Eccentricity is a fundamental concept when discussing conic sections. It helps determine the shape of the conic. The eccentricity, often denoted by the symbol \( e \), measures the deviation of the conic from being circular. Each type of conic section - circles, ellipses, parabolas, and hyperbolas - is characterized by its eccentricity:

• For a circle, \( e = 0 \).
• For an ellipse (excluding circles), \( 0 < e < 1 \).
• For a parabola, \( e = 1 \).
• For a hyperbola, \( e > 1 \).

In the problem, we identified the conic type by calculating the eccentricity. The polar equation given was \( r = \frac{2}{1 - \cos \theta} \), which directly follows the form \( r = \frac{ed}{1 - e\cos \theta} \). By comparing the structures, we found that \( e = 1 \). This indicated that the conic is a parabola, as parabolas have an eccentricity of 1.

A parabola is a special type of conic section you encounter when the eccentricity \( e \) is exactly 1. Geometrically, a parabola is defined as the set of all points equidistant from a focus point and a directrix (a fixed line).
In polar coordinates, a parabola is usually represented by equations of the form \( r = \frac{ed}{1 - e \cos \theta} \) or \( r = \frac{ed}{1 - e \sin \theta} \). For our given problem, the equation was \( r = \frac{2}{1 - \cos \theta} \).
This form tells us that our parabola opens horizontally, specifically to the right. The vertex of the parabola is at maximum distance from the directrix and is directly aligned with the focus of the parabola. In the sketch, you would plot this parabola on a polar graph with the vertex of \( (2, 0) \) located on the positive x-axis.

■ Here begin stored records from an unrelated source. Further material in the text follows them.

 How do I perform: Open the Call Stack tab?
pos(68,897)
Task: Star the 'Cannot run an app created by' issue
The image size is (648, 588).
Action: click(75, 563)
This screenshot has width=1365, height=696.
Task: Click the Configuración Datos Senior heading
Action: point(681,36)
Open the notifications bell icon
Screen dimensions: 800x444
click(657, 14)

Polar coordinates provide a unique way to describe curves and shapes based on angles and distances from a central point or pole, rather than from a fixed Cartesian axis. Every point is defined by \( (r, \theta) \), where \( r \) is the radial coordinate (distance from the pole) and \( \theta \) is the angular coordinate (angle from the positive x-axis).
The given exercise involved analyzing the equation \( r=\frac{2}{1-\cos \theta} \), representing a parabola in polar coordinates. In these coordinates, it's often easier to see symmetry and directional orientation of a conic section, as transformations involve simple changes in \( r \) and \( \theta \).

• When the eccentricity \( e \) is found, the form of the equation helps in determining the type of conic.
• Polar plots can directly show how the conic opens and its orientation based on \( \theta \).
• This flexibility makes analyses of conics, like parabolas, very intuitive in polar systems.

Understanding how to interpret and convert between polar and Cartesian plots enriches comprehension of plane geometry, offering a broader application for real-world and theoretical problems.